Session_state does not seem to be working in the cloud

Hi Randy,

Have you confirmed that you are using the same version of Streamlit both locally and on Cloud?

That is indeed part of the explanation.
Being new to Streamlit, I installed it with a Conda install. I noticed (a few days later) that the version it installed was 0.84.
So indeed, the version I was running locally was 0.84 and the one online is currently 1.5.0 (1.5.1 locally).
That explains the difference I noticed in the behaviour of st.session_state between 0.84 locally and 1.5.0 in the cloud. Strangely enough, what I wanted to achieve (widget state preservation) worked on 0.84 but not on 1.5.0 . That was the origin of my confusion.

While st.session_state.update(st.session_state) might work, this is the first time I’ve ever seen that used, so I would not expect this to be the actual answer.

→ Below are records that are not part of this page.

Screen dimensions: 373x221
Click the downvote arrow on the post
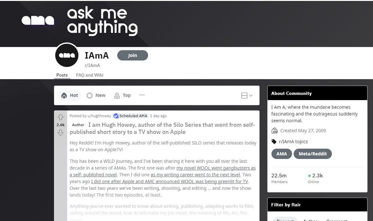point(61,132)
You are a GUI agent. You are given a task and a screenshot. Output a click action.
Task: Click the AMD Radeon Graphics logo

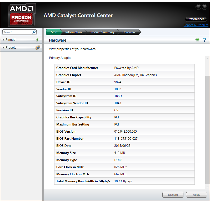22,15
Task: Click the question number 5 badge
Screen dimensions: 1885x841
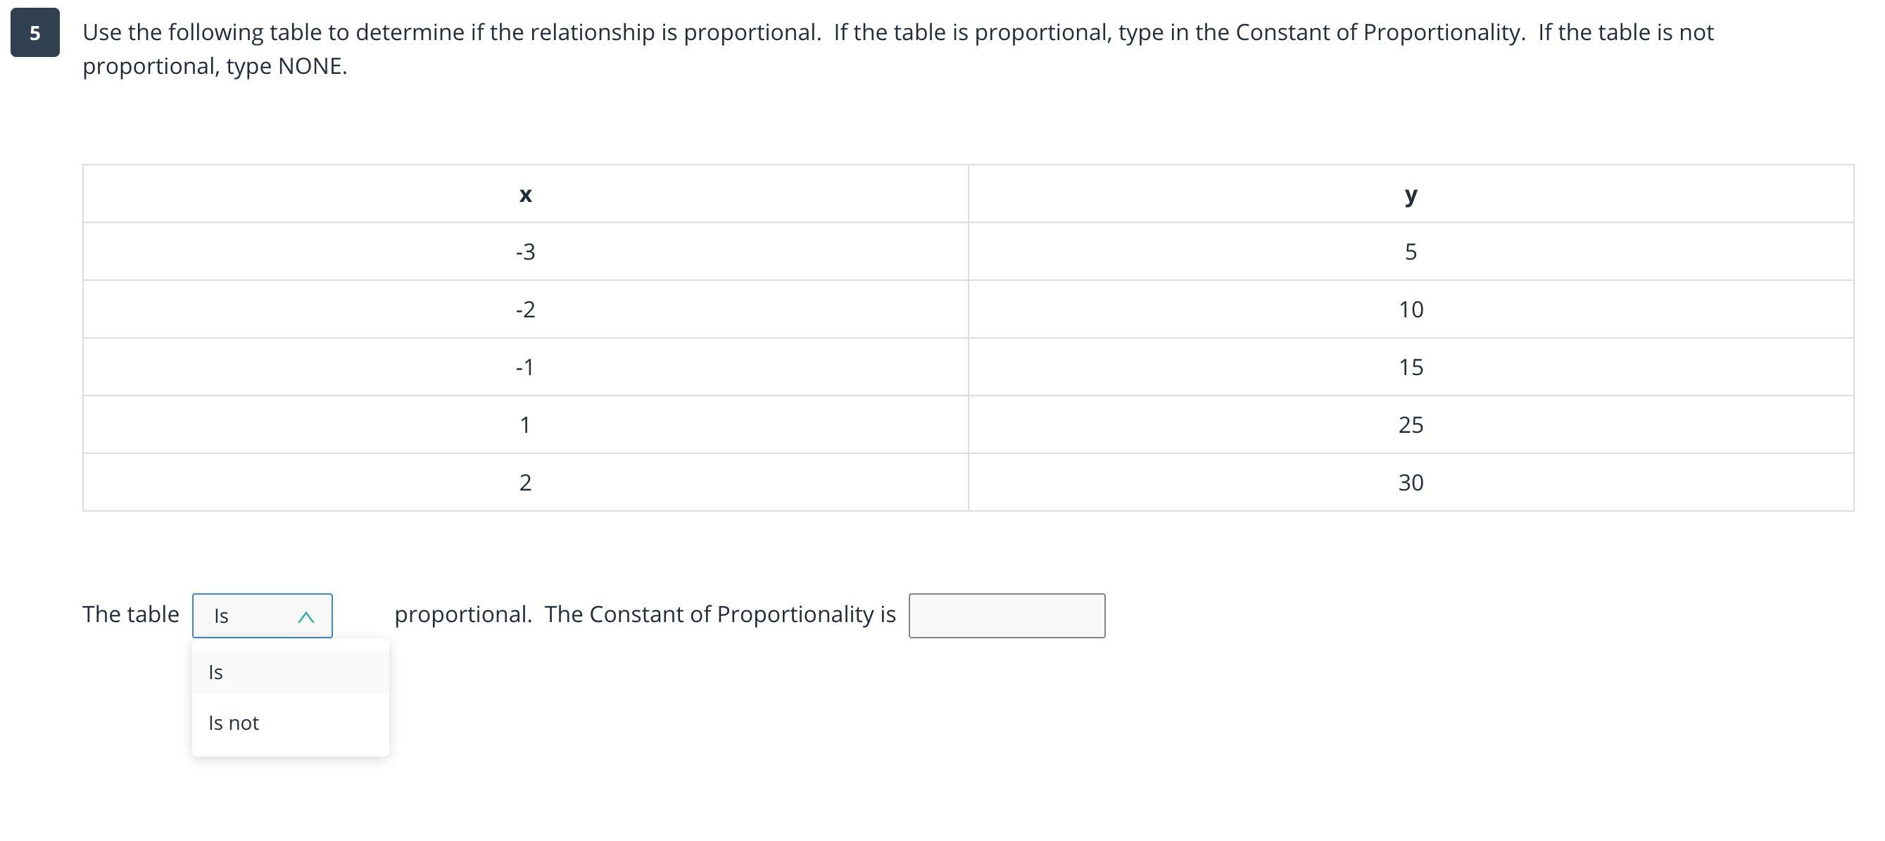Action: point(34,33)
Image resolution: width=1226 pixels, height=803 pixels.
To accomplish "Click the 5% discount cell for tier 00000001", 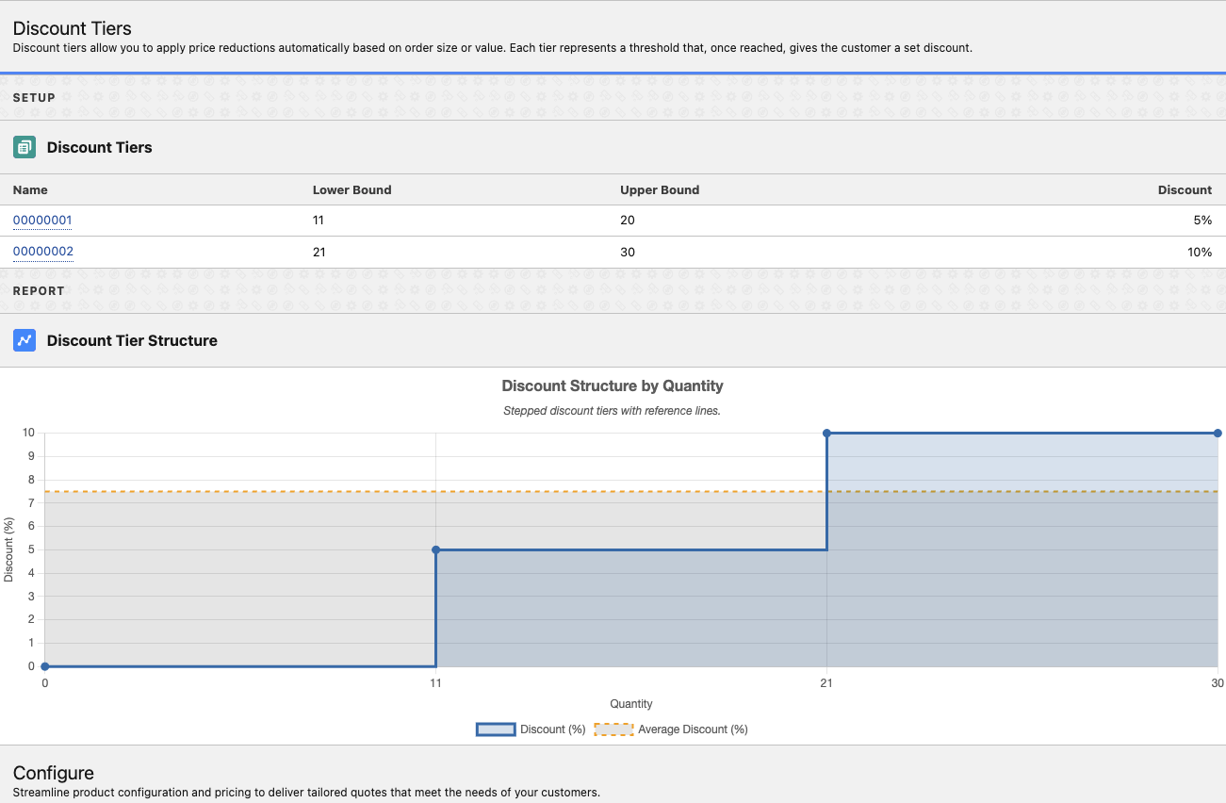I will [x=1201, y=221].
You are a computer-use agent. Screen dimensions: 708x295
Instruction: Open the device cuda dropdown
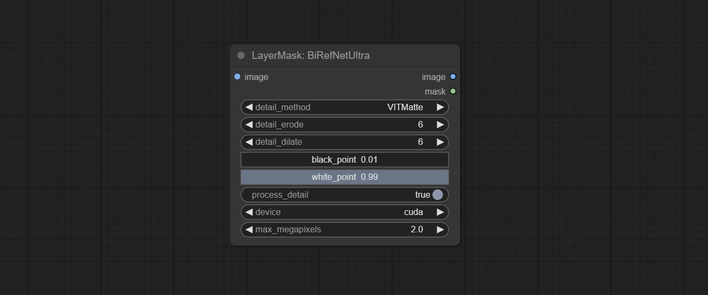click(344, 212)
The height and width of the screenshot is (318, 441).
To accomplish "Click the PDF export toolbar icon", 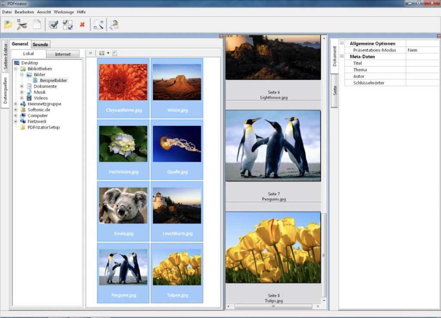I will tap(113, 25).
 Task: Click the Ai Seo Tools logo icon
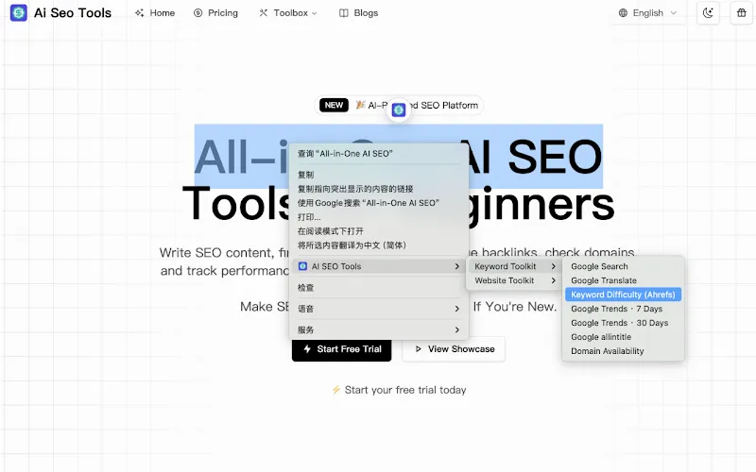coord(19,12)
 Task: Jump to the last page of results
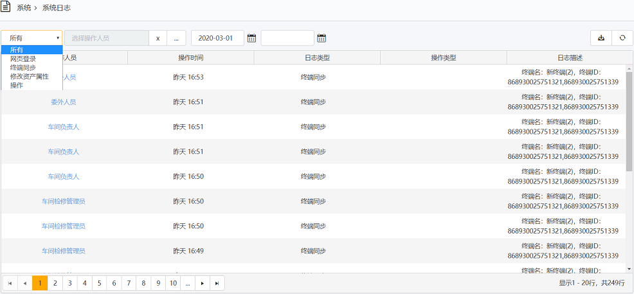(217, 282)
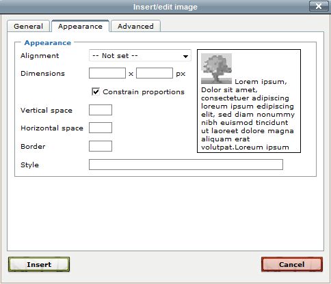Screen dimensions: 331x284
Task: Click the tree preview image icon
Action: click(216, 69)

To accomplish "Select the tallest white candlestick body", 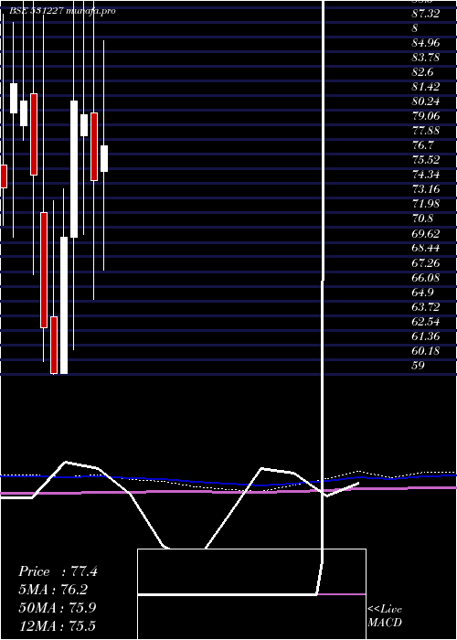I will point(74,169).
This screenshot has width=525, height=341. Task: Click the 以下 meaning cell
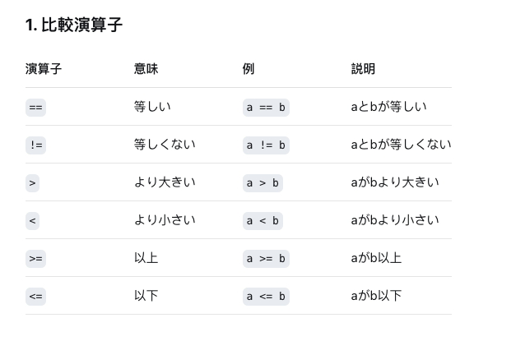click(146, 296)
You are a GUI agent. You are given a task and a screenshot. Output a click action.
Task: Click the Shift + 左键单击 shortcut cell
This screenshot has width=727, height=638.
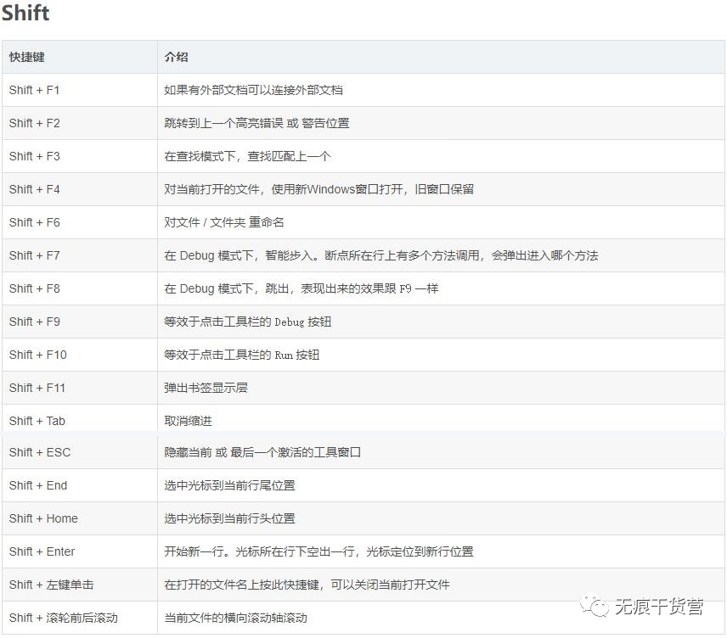[80, 585]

Well, the fact remains that the code snippet in my first post does not preserve widget states.
After adding the command st.session_state.update(st.session_state) widget states are preserved.
I hope you can understand my confusion because this command is pointless in a pure Python environment, yet it seems to make a lot of difference in a Streamlit environment.
I am new to Streamlit so I probably missed a lot of the history of the Streamlit development, but I think it is very important that users are informed that some Pythonic statements can behave un-Pythonic.
Or otherwise put, Streamlit does some things ‘under the hood’ that go against the normal behaviour of Python code. Or atleast, have some side effects that are surprising if you do not know about them.